L'ambassadeur Stéphane Romatet a fait son retour dans le pays à cette occasion, près d'un an après avoir été rappelé par Emmanuel Macron au plus fort des tensions.
- Année "utile" -
Cette crise diplomatique avait été déclenchée à l'été 2024 par le soutien apporté par Paris à un plan d'autonomie "sous souveraineté marocaine" pour le territoire disputé du Sahara occidental. Dans ce territoire au statut non défini selon l'ONU, un conflit oppose depuis 50 ans le Maroc aux indépendantistes du Front Polisario, soutenus par Alger. L'Algérie avait immédiatement retiré son ambassadeur en France.
La crise s'était aggravée avec l'arrestation en novembre 2024 de l'écrivain franco-algérien Boualem Sansal (gracié par le président Tebboune en novembre 2025) et après la mise en examen en avril 2025 d'un agent consulaire algérien accusé d'être impliqué dans l'enlèvement en France d'un influenceur algérien, Amir DZ.
Alice Rufo était porteuse d'une lettre du président français Emmanuel Macron, qui entame sa dernière année de mandat et souhaite en faire une année "utile" pour les liens entre la France et l'Algérie.
L'entretien avec M. Tebboune a été l'occasion d'évoquer "la coopération de sécurité et de défense", "qui est très importante dans le contexte" actuel, "en Afrique mais aussi au-delà", a-t-elle souligné.
Dans la matinée, elle avait également acté avec le vice-ministre de la Défense, Saïd Chengriha, la relance de la coopération notamment dans le domaine de la lutte antiterroriste.
Celle-ci n'a jamais totalement interrompue mais elle a elle aussi souffert de la crise entre les deux pays.
Le Mali, qui partage 1.300 kilomètres avec l'Algérie, représente notamment un enjeu sécuritaire pour Alger, alors que le nord de ce pays est un foyer d'instabilité, avec la présence de groupes jihadistes.
Le président algérien et la ministre française ont aussi évoqué les moyens "d'intensifier" leur coopération sur les questions migratoires. Cette coopération avait déjà repris après la visite de Laurent Nuñez.
Ils ont également évoqué "la coopération judiciaire" entre les deux pays, en particulier pour la "lutte contre le narcotrafic", a-t-elle ajouté.
- "Immuniser" -
L'objectif de Paris est d'"immuniser" les questions de coopération des soubresauts de la politique intérieure des deux pays, particulièrement à l'approche de la présidentielle française, selon une source française informée du dossier.
Devant les élèves du lycée français d'Alger où il a accompagné la ministre, Stéphane Romatet a convenu qu'il fallait s'atteler à "un petit travail de réparation du lien qui a été abîmé". "Mais les choses sont tellement imbriquées (entre la France et l'Algérie, ndlr) que ce lien ne peut pas se casser", a-t-il jugé.
Sur le plan mémoriel, le président algérien et la ministre française ont convenu de relancer les travaux de la commission mixte d'historiens. Regroupant cinq historiens français et autant d'historiens algériens, celle-ci avait été créée à l'été 2022 mais ne s'est plus réunie depuis le printemps 2024.

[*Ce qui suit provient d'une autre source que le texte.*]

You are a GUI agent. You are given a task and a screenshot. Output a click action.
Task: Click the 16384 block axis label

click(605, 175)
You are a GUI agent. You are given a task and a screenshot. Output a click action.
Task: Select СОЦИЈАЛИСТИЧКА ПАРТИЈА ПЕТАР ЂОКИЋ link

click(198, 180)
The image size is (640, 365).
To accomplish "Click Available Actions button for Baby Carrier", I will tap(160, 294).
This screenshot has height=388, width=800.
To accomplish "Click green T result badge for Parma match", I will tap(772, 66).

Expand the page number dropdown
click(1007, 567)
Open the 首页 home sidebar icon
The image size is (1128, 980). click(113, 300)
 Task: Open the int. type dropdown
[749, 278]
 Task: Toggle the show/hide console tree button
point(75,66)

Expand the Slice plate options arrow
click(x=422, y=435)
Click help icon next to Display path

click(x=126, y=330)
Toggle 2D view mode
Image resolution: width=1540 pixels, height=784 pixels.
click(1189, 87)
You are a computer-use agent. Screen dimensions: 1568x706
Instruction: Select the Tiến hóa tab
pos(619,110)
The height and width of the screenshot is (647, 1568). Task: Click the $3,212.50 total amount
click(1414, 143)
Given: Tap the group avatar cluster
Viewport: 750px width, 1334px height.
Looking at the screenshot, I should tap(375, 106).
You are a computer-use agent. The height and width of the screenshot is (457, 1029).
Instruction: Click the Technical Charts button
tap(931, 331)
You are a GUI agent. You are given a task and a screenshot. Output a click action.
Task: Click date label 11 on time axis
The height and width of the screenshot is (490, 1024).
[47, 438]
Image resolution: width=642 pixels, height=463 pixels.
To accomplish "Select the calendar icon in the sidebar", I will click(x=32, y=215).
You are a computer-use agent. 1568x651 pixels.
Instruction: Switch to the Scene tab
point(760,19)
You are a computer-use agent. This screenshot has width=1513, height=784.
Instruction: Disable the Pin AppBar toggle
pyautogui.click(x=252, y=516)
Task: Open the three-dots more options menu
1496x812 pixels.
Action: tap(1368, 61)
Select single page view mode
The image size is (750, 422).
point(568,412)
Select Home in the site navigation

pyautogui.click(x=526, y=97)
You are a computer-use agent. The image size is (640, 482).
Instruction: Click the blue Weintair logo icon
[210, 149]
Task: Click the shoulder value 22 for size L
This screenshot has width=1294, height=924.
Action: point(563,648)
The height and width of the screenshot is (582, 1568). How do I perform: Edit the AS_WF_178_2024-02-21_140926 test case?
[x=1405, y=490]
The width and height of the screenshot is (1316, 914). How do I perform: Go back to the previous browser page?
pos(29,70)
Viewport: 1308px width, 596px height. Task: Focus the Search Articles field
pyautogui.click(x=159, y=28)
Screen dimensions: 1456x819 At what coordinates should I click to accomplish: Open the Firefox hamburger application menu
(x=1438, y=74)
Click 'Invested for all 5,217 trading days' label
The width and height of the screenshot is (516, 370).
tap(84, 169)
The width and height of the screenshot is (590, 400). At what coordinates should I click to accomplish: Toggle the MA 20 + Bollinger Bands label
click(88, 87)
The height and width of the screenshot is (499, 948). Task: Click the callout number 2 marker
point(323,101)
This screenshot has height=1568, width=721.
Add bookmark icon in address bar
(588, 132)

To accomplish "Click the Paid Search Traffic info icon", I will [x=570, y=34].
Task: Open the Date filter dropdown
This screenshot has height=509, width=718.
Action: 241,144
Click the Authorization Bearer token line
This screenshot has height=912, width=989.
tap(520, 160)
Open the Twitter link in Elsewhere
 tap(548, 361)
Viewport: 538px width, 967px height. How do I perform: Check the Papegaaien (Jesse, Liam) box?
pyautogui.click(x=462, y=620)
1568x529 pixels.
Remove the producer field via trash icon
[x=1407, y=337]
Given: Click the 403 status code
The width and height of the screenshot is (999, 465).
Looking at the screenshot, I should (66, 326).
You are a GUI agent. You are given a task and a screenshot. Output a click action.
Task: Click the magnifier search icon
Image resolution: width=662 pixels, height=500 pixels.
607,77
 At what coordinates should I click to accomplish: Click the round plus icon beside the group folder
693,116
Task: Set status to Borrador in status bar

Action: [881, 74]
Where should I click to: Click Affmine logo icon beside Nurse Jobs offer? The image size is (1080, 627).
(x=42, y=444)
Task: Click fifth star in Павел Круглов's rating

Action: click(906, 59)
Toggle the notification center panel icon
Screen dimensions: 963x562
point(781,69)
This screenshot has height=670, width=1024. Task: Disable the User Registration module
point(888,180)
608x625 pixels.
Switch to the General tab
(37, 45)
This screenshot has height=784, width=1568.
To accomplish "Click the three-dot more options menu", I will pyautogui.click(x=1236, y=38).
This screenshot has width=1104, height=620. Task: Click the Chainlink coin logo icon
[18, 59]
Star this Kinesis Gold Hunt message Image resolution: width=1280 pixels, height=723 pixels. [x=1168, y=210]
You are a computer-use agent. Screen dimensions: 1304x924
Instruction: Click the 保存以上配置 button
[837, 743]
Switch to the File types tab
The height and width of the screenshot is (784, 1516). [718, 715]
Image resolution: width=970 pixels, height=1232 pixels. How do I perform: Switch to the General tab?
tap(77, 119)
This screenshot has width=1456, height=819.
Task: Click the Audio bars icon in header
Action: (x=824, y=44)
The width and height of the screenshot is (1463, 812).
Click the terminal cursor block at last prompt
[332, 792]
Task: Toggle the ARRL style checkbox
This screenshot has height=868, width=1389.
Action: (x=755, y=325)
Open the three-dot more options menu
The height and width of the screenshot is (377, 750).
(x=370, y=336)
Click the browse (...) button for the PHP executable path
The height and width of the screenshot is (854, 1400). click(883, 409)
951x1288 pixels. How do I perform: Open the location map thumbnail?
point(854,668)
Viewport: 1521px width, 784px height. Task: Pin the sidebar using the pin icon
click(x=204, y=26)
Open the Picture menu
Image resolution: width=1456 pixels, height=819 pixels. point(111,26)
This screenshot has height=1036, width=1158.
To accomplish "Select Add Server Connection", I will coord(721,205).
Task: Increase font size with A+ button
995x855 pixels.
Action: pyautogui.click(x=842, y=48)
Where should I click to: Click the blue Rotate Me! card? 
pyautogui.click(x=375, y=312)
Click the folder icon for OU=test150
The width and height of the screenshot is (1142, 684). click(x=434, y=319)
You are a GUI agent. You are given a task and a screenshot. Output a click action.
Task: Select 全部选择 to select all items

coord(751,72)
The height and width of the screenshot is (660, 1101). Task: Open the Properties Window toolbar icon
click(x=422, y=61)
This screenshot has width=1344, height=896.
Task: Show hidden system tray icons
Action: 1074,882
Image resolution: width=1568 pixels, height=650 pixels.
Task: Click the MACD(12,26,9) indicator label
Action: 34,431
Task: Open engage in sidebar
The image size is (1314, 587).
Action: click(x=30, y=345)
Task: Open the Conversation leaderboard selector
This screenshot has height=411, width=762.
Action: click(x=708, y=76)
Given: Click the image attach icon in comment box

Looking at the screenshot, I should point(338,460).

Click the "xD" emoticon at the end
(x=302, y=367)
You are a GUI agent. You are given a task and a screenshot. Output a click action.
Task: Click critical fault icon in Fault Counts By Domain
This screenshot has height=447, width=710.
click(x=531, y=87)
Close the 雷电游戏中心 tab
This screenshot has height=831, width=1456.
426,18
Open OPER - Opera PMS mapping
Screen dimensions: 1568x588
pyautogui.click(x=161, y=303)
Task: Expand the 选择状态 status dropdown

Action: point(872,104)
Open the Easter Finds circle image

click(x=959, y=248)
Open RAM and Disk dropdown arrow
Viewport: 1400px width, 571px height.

Alice Rufo a entamé son voyage vendredi par une étape lourde de symbole à Sétif (est), où elle a déposé une gerbe à la mémoire d'un militant indépendantiste. Cette ville, comme celles de Guelma et Kherrata, a été le théâtre d'une répression sanglante par l'armée française de manifestations indépendantistes à partir du 8 mai 1945, faisant 45.000 morts selon Alger et entre 1.500 et 20.000 morts (dont 103 Européens) selon différentes sources.
Pour l'historien Benjamin Stora, présent dans la délégation, "un seul geste ne suffira pas, c’est tout un chantier mémoriel (sur la colonisation française de l'Algérie entre 1830 et 1962 ndlr), long, lent, compliqué et patient qu'il faut mettre en œuvre".